Federal and state governments should encourage coverage and payment of health services provided by telehealth for eligible patients and family caregivers to improve access and quality of care, allow patients to remain safely in the community, and assist with care transitions from institutional to community settings.
Federal and state governments should remove unnecessary restrictions that limit beneficiary access to health services provided by telehealth.
Congress should remove geographic restrictions on Medicare coverage for telehealth services.
States should adopt interstate licensure compacts for physicians, APRNs, nurses, and other licensed health professionals to expand provider networks and reduce barriers to the use of telehealth between states.

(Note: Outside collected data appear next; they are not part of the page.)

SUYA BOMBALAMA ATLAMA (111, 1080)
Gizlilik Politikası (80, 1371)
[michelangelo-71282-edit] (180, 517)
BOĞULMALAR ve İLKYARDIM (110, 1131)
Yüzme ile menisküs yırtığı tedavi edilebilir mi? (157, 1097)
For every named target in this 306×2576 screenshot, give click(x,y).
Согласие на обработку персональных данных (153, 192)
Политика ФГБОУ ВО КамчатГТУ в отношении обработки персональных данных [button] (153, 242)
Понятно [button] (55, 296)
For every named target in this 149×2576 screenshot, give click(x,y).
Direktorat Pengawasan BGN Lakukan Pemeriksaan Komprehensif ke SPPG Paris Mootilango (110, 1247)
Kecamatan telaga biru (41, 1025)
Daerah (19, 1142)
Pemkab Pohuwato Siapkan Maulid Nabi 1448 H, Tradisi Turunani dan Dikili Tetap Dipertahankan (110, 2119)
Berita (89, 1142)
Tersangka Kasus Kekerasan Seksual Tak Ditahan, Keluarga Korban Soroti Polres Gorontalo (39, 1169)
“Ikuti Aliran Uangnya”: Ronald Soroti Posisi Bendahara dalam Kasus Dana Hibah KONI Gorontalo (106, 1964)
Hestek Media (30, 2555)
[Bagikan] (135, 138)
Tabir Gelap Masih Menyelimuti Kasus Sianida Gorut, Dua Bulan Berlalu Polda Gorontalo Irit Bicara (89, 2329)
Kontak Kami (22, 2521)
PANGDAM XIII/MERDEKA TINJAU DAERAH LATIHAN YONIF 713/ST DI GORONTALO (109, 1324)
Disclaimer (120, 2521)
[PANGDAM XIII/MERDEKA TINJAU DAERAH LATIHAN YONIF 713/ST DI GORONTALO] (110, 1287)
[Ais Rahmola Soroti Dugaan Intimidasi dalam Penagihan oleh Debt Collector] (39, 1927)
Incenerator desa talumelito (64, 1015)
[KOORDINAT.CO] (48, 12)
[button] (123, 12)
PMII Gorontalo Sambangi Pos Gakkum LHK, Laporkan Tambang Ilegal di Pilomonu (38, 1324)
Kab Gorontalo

Services provided by telehealth should offer quality and ensure that patient-related records and communications are protected from fraud (see this chapter’s sections Health Care Coverage: Medicare—Quality Improvement in Medicare; Reforming the Delivery of Health Care Services—Privacy and Confidentiality of Health Information).
Telehealth clinicians should be required to follow all standards of care and regulations appropriate to their profession and inform patients of their credentials.
Policymakers should ensure that individuals have access to the technologies that enable telehealth. (See also the Broadband Services section of Chapter 10, Utilities: Telecommunications, Energy, and Other Services.) The mode of care provided to the individual should align with the preferences of the person and family caregiver and be appropriate to meet their needs.
Mental health and substance abuse
CMS should ensure Medicare beneficiaries’ access to appropriate, high-quality mental health and substance abuse services, such as outpatient services and partial hospitalization services, as well as ensure access to such preventive services as screening for depression and alcohol misuse.
CMS should ensure that Medicare beneficiaries with mental health or substance abuse problems, particularly those residing in nursing homes or enrolled in managed care plans, have access to appropriate services. Data collection and other oversight activities must preserve beneficiary privacy and confidentiality.